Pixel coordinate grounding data
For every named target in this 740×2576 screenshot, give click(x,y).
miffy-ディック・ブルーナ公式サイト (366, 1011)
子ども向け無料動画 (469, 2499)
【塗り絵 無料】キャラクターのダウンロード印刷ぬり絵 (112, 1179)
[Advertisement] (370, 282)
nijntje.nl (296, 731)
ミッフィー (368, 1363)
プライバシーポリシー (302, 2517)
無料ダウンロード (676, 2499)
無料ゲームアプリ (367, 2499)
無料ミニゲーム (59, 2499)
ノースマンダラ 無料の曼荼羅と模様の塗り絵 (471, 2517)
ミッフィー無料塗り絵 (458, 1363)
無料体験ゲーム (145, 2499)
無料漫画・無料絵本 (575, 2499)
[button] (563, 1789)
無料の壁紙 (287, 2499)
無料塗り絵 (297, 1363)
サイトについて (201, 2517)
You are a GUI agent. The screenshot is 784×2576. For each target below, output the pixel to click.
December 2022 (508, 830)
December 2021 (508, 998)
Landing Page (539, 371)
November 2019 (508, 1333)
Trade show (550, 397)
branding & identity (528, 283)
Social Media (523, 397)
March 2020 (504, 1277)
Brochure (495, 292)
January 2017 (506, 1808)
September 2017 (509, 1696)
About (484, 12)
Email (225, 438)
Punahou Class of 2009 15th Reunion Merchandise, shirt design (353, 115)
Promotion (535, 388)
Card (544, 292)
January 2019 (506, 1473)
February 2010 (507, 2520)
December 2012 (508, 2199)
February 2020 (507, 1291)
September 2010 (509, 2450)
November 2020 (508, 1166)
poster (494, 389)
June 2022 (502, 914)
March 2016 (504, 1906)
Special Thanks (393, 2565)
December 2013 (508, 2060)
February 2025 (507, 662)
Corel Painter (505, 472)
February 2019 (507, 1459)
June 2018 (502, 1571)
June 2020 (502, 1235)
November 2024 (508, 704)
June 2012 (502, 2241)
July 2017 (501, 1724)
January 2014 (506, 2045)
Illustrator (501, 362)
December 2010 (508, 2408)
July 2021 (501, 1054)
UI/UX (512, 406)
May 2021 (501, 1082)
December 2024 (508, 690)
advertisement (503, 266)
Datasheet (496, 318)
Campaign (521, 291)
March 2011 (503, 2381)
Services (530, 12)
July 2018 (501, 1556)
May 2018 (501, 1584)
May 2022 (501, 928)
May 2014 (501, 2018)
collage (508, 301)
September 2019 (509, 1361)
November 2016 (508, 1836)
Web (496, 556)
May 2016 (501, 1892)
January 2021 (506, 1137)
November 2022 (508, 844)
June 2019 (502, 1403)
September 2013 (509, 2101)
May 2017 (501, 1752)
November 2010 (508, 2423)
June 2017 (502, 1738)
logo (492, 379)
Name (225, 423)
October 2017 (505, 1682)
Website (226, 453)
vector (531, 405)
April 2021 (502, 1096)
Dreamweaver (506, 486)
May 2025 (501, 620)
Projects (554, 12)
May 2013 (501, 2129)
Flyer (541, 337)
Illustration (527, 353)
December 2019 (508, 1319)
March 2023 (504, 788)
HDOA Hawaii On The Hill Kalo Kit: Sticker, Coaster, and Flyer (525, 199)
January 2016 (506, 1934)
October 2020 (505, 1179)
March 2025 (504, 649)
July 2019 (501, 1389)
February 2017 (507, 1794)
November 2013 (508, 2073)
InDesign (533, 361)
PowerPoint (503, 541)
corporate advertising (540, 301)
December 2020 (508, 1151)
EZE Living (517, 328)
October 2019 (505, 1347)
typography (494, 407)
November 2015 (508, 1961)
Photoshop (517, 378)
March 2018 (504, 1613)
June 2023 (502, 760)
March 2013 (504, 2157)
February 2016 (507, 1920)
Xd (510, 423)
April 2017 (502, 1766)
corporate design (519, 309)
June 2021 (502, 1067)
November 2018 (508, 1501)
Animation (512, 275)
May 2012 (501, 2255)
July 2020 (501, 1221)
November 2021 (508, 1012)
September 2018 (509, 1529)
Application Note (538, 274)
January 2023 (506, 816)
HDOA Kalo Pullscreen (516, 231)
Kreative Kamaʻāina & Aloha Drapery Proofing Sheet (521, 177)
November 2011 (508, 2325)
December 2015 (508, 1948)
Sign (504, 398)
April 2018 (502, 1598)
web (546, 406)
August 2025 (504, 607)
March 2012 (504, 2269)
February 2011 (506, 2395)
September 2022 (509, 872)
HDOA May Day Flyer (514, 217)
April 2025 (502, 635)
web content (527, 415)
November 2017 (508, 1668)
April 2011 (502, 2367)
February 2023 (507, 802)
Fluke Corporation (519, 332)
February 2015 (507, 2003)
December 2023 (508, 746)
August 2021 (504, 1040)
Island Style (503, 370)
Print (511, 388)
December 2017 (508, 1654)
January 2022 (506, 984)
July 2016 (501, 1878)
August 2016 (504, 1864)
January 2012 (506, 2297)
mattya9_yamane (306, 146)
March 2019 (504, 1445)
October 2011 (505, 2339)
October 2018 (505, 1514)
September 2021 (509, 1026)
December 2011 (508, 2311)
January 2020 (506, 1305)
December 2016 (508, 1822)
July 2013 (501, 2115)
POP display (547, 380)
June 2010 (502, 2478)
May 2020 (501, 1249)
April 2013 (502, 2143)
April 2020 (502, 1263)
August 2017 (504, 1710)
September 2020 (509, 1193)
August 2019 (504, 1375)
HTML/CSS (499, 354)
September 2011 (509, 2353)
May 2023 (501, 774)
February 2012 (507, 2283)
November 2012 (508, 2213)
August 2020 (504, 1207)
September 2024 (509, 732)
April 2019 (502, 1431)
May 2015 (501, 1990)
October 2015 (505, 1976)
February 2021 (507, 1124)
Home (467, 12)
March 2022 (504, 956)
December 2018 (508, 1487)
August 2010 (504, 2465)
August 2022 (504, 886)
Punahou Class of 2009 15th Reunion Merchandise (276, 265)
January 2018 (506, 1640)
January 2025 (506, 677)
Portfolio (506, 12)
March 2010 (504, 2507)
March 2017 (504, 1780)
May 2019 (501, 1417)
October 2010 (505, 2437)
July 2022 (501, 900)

> _EXERCISE DESCRIPTION_:
Print the records above exactly as they appear.

> _ANSWER BELOW_:
For every named target in this 740×2576 screenshot, give click(x,y).
miffy-ディック・ブルーナ公式サイト (366, 1011)
子ども向け無料動画 (469, 2499)
【塗り絵 無料】キャラクターのダウンロード印刷ぬり絵 (112, 1179)
[Advertisement] (370, 282)
nijntje.nl (296, 731)
ミッフィー (368, 1363)
プライバシーポリシー (302, 2517)
無料ダウンロード (676, 2499)
無料ゲームアプリ (367, 2499)
無料ミニゲーム (59, 2499)
ノースマンダラ 無料の曼荼羅と模様の塗り絵 (471, 2517)
ミッフィー無料塗り絵 (458, 1363)
無料体験ゲーム (145, 2499)
無料漫画・無料絵本 (575, 2499)
[button] (563, 1789)
無料の壁紙 (287, 2499)
無料塗り絵 (297, 1363)
サイトについて (201, 2517)
You are a GUI agent. The screenshot is 784×2576. For each target below, output the pixel to click.
December 2022 (508, 830)
December 2021 (508, 998)
Landing Page (539, 371)
November 2019 (508, 1333)
Trade show (550, 397)
branding & identity (528, 283)
Social Media (523, 397)
March 2020 (504, 1277)
Brochure (495, 292)
January 2017 (506, 1808)
September 2017 (509, 1696)
About (484, 12)
Email (225, 438)
Punahou Class of 2009 15th Reunion Merchandise, shirt design (353, 115)
Promotion (535, 388)
Card (544, 292)
January 2019 (506, 1473)
February 2010 (507, 2520)
December 2012 (508, 2199)
February 2020 (507, 1291)
September 2010 (509, 2450)
November 2020 (508, 1166)
poster (494, 389)
June 2022 (502, 914)
March 2016 (504, 1906)
Special Thanks (393, 2565)
December 2013 (508, 2060)
February 2025 (507, 662)
Corel Painter (505, 472)
February 2019 (507, 1459)
June 2018 (502, 1571)
June 2020 (502, 1235)
November 2024 (508, 704)
June 2012 (502, 2241)
July 2017 (501, 1724)
January 2014 (506, 2045)
Illustrator (501, 362)
December 2010 (508, 2408)
July 2021 (501, 1054)
UI/UX (512, 406)
May 2021 (501, 1082)
December 2024 (508, 690)
advertisement (503, 266)
Datasheet (496, 318)
Campaign (521, 291)
March 2011 (503, 2381)
Services (530, 12)
July 2018 (501, 1556)
May 2018 (501, 1584)
May 2022 (501, 928)
May 2014 (501, 2018)
collage (508, 301)
September 2019 (509, 1361)
November 2016 (508, 1836)
Web (496, 556)
May 2016 (501, 1892)
January 2021 (506, 1137)
November 2022 (508, 844)
June 2019 (502, 1403)
September 2013 (509, 2101)
May 2017 (501, 1752)
November 2010 (508, 2423)
June 2017 (502, 1738)
logo (492, 379)
Name (225, 423)
October 2017 (505, 1682)
Website (226, 453)
vector (531, 405)
April 2021 (502, 1096)
Dreamweaver (506, 486)
May 2025 (501, 620)
Projects (554, 12)
May 2013 (501, 2129)
Flyer (541, 337)
Illustration (527, 353)
December 2019 (508, 1319)
March 2023 (504, 788)
HDOA Hawaii On The Hill Kalo Kit: Sticker, Coaster, and Flyer (525, 199)
January 2016 (506, 1934)
October 2020 (505, 1179)
March 2025 (504, 649)
July 2019 (501, 1389)
February 2017 (507, 1794)
November 2013 (508, 2073)
InDesign (533, 361)
PowerPoint (503, 541)
corporate advertising (540, 301)
December 2020 (508, 1151)
EZE Living (517, 328)
October 2019 (505, 1347)
typography (494, 407)
November 2015 (508, 1961)
Photoshop (517, 378)
March 2018 (504, 1613)
June 2023 (502, 760)
March 2013 (504, 2157)
February 2016 (507, 1920)
Xd (510, 423)
April 2017 (502, 1766)
corporate design (519, 309)
June 2021 (502, 1067)
November 2018 (508, 1501)
Animation (512, 275)
May 2012 (501, 2255)
July 2020 (501, 1221)
November 2021 (508, 1012)
September 2018 (509, 1529)
Application Note (538, 274)
January 2023 (506, 816)
HDOA Kalo Pullscreen (516, 231)
Kreative Kamaʻāina & Aloha Drapery Proofing Sheet (521, 177)
November 2011 (508, 2325)
December 2015 (508, 1948)
Sign (504, 398)
April 2018 (502, 1598)
web (546, 406)
August 2025 (504, 607)
March 2012 (504, 2269)
February 2011 (506, 2395)
September 2022 (509, 872)
HDOA May Day Flyer (514, 217)
April 2025 (502, 635)
web content (527, 415)
November 2017 (508, 1668)
April 2011 (502, 2367)
February 2023 (507, 802)
Fluke Corporation (519, 332)
February 2015 (507, 2003)
December 2023 (508, 746)
August 2021 (504, 1040)
Island Style (503, 370)
Print (511, 388)
December 2017 (508, 1654)
January 2022 (506, 984)
July 2016 (501, 1878)
August 2016 (504, 1864)
January 2012 (506, 2297)
mattya9_yamane (306, 146)
March 2019 (504, 1445)
October 2011 (505, 2339)
October 2018 (505, 1514)
September 2021 (509, 1026)
December 2011 (508, 2311)
January 2020 (506, 1305)
December 2016 (508, 1822)
July 2013 (501, 2115)
POP display (547, 380)
June 2010 (502, 2478)
May 2020 (501, 1249)
April 2013 (502, 2143)
April 2020 (502, 1263)
August 2017 (504, 1710)
September 2020 (509, 1193)
August 2019 (504, 1375)
HTML/CSS (499, 354)
September 2011 (509, 2353)
May 2023 (501, 774)
February 2012 (507, 2283)
November 2012 (508, 2213)
August 2020 (504, 1207)
September 2024 (509, 732)
April 2019 (502, 1431)
May 2015 (501, 1990)
October 2015 (505, 1976)
February 2021 (507, 1124)
Home (467, 12)
March 2022 (504, 956)
December 2018 (508, 1487)
August 2010 (504, 2465)
August 2022 (504, 886)
Punahou Class of 2009 15th Reunion Merchandise (276, 265)
January 2018 (506, 1640)
January 2025 (506, 677)
Portfolio (506, 12)
March 2010 (504, 2507)
March 2017 (504, 1780)
May 2019 (501, 1417)
October 2010 (505, 2437)
July 2022 (501, 900)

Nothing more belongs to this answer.